[Follow-up: Microsoft vs. Amazon? Plot thickens with Barnes & Noble pact]

Looking to jumpstart its upcoming Windows 8 operating system and bolster its position in tablet computers, Microsoft today announced a $300 million investment in Barnes & Noble’s Nook business unit. As part of the deal, Microsoft will take a 17.6 percent stake in the new subsidiary, which has yet to be named but is currently operating under the moniker Newco.

The new business will have a market value of $1.7 billion, and as part of the deal Microsoft and Barnes & Noble have resolved patent litigation over the use of Android in Nook tablets. The companies also said that a new Nook application wil be built on Windows 8 this year.

Microsoft sued Barnes & Noble over the use of Android in the Nook last March, saying at the time that companies “manufacturing and shipping Android devices must respect our intellectual property rights.” Later, a harshly-worded slide deck became public which detailed Barnes & Noble’s view of what they called Microsoft’s “anti-competitive behavior in the mobile operating system market.”

Obviously, these two companies have been at loggerheads in the past.

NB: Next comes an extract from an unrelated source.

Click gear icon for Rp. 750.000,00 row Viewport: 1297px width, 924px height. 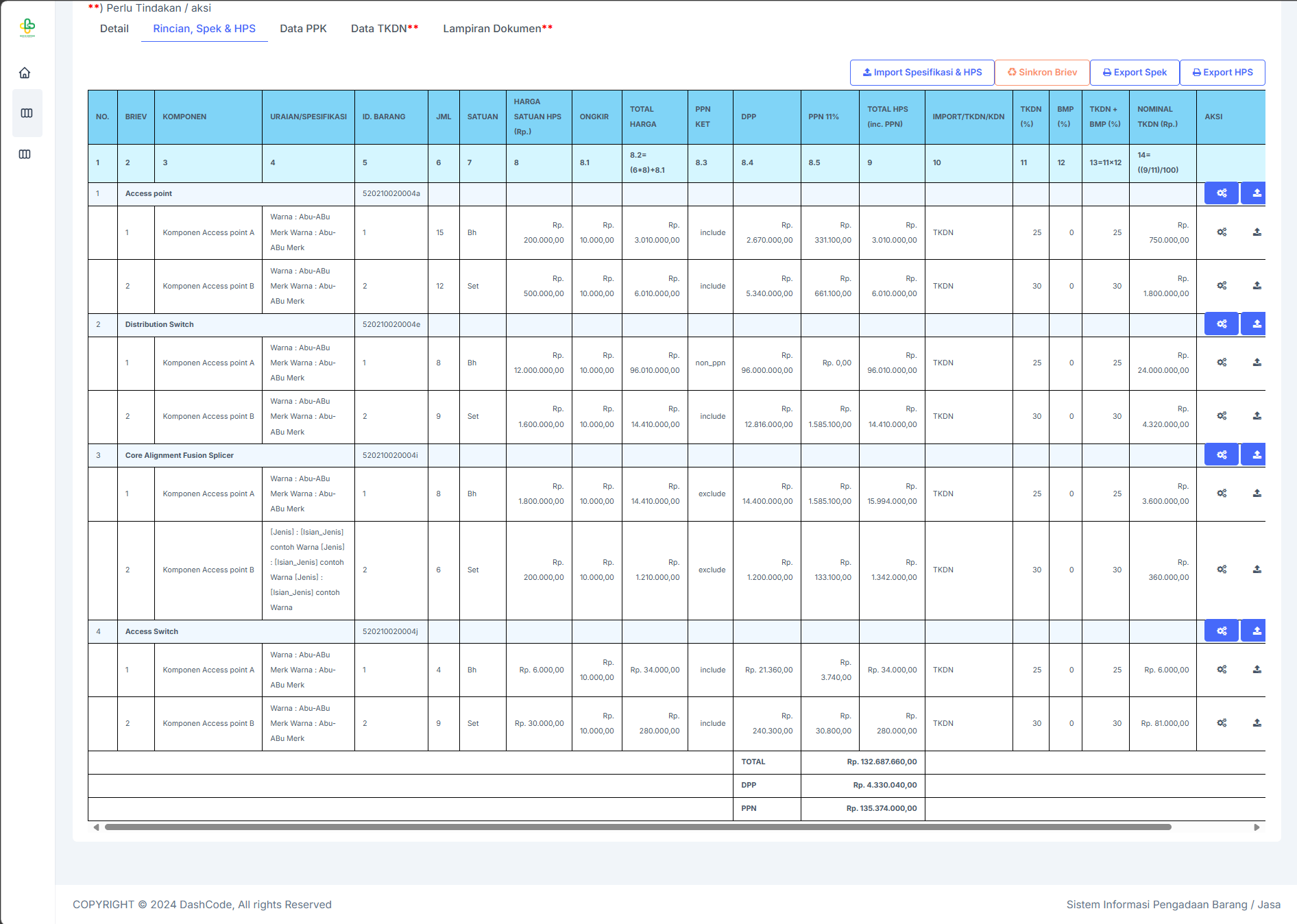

But with today’s announcement those days appear to over.

Shares of Barnes & Noble are up more than five percent on the news, with the book seller now valued at $823 million. Interestingly, that’s about half of what the new e-reader unit is valued at.

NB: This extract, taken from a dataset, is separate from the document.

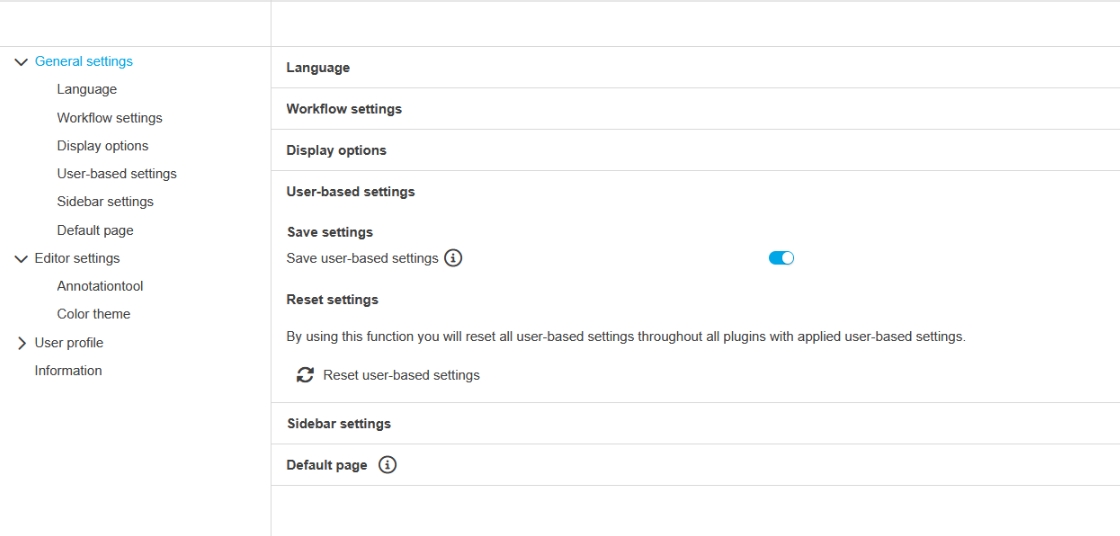Expand the Display options accordion panel

coord(336,151)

The other interesting component to today’s news is what will certainly become a cross-town fight for market share in the e-reader and tablet market between Amazon.com and Microsoft.

It will be fun to have front row seats to that battle as this story unfolds. Stay tuned for more details.

Barnes & Noble announced in January that it plans to spin off its Nook business, and with today’s news that’s still a possibility. Obviously, Microsoft is now in the driver’s seat if it were to pursue an outright acquisition, bolstering its 17.6 percent stake.

In a conference call this morning, Barnes & Noble CEO William Lynch said that Microsoft was the “ideal partner” since few companies own more screens than the software giant.

“What this relationship allows us to do is work with one of the most respected technology companies that has been thinking a lot about digital reading, and … we are going to throw our technology and R&D into the mix, and they will throw theirs, and we think we’ll deliver consumer experiences in authoring, reading, consumption, publishing of content that few other companies will be able to deliver,” Lynch said.

Andy Lees

Microsoft president Andy Lees, meanwhile, called the deal a “multi-faceted agreement” that will help lead a digital reading revolution in which more and more people consume content through tablet computers.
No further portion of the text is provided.